REQUIRED WORK:
Say how many lines in the records contain the string "computer", giving the number by itself.
[RECORDS SUPPLIED — start]
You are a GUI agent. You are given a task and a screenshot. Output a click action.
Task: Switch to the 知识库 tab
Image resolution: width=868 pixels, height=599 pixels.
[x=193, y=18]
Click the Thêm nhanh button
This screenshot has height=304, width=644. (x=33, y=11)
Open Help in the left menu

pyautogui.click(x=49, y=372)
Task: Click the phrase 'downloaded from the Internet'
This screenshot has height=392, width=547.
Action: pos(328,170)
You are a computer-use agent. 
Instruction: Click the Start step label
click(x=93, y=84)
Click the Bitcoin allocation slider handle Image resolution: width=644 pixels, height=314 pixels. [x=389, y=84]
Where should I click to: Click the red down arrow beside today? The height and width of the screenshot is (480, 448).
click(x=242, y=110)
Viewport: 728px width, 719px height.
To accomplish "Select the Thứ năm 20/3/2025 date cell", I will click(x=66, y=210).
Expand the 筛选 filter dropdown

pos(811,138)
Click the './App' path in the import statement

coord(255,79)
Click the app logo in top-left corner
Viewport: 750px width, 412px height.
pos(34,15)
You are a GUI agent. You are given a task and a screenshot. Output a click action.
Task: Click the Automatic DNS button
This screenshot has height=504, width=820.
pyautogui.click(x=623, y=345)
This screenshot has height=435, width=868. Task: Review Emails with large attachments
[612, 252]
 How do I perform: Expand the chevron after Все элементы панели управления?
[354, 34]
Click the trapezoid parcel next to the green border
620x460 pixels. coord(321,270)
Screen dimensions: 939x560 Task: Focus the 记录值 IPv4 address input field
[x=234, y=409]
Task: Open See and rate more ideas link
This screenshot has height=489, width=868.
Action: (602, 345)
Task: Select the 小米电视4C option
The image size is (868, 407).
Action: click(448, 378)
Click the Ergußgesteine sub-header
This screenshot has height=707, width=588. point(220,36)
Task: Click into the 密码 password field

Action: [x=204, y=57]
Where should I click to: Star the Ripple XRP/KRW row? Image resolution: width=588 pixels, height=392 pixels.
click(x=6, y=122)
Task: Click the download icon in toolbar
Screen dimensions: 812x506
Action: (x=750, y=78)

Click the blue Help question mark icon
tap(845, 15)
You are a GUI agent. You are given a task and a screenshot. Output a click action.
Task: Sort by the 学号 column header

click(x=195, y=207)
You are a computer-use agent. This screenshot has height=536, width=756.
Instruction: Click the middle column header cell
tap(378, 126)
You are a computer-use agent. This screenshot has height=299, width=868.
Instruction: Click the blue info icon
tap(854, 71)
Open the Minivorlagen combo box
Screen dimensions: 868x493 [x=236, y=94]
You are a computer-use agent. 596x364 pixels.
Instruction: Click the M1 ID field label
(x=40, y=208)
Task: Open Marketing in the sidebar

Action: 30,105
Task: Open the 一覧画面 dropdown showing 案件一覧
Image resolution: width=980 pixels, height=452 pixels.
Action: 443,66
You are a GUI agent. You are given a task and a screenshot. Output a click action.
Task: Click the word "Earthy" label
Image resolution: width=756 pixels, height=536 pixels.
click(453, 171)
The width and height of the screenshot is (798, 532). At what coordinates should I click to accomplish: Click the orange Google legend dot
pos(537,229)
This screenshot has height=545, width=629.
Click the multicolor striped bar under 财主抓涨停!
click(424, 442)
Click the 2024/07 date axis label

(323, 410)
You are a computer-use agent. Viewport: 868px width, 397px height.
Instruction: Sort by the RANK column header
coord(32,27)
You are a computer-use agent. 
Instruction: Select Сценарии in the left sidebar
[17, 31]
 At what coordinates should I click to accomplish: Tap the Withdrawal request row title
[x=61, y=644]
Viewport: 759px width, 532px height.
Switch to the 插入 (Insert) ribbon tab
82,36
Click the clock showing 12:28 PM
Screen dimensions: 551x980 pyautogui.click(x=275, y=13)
[RECORDS SUPPLIED — finish]
WRITTEN RESPONSE:
6